I took a sheet of 5/8 plywood and cut it into 16 inch by 4 foot pieces, then screwed them together and put a template of a couple curves on it. Woodworking or mere mortals has a link to the template.

The thickness of my plywood made cutting curves in it nearly impossible. I used 4 ply's and I don't think my BS can take much more of this.

I'm going to make another out of a second sheet of plywood, maybe two different curves, or just a jig to make certain angles.

The options are to cut the strips to be bent very thin, then you can either soak them, or glue them up and bend 4 or 5 at the same time.

I have some small strips from a 2×4 in there now drying, they should retain the curve when I take them out. 
This is the jig Woodworking or mere mortals made.


----------



## JTuretsky (Mar 2, 2011)

This sounds like a good time for some pattern routing before you laminate your plywood together to make the mold. It would take the stress off of your band saw and probably make a more consistent mold. Are you just experimenting or are this shapes intended for something.

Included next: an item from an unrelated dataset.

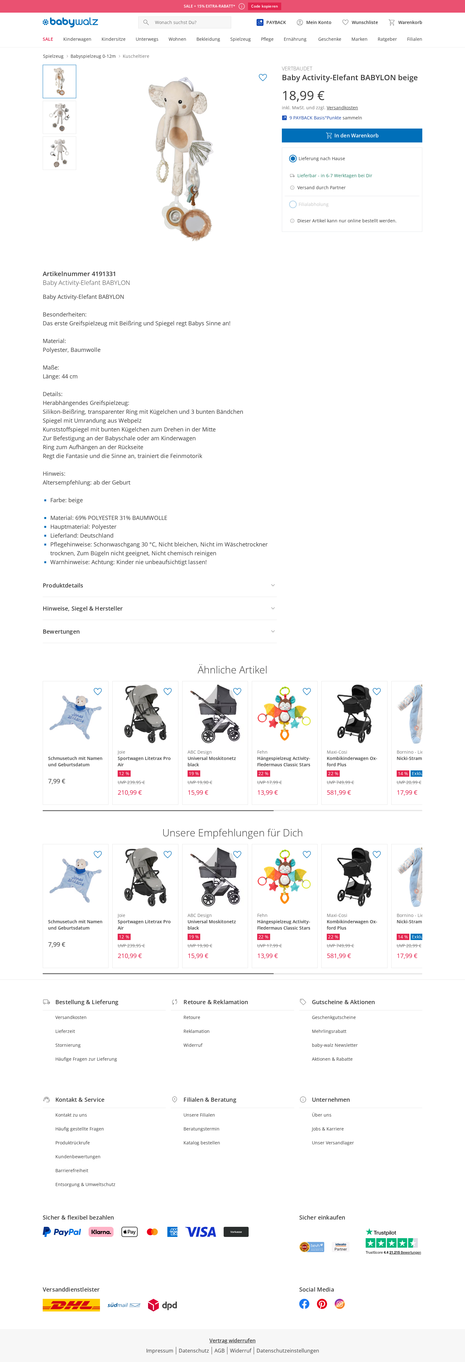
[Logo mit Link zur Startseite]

Bent lamination is awesome! its also super economical for lots of shapes you would ordinarily cut from solids. Also, if you play with contrasting woods you can make some very interesting edge treatments. I've had friends even laminate colored paper between the layers in less structural applications


----------



## Loren (May 30, 2008)

You can put fabric softener in the soak water and the wood
gets more pliable… an interesting technique to play with and
suitable for some sorts of things.


----------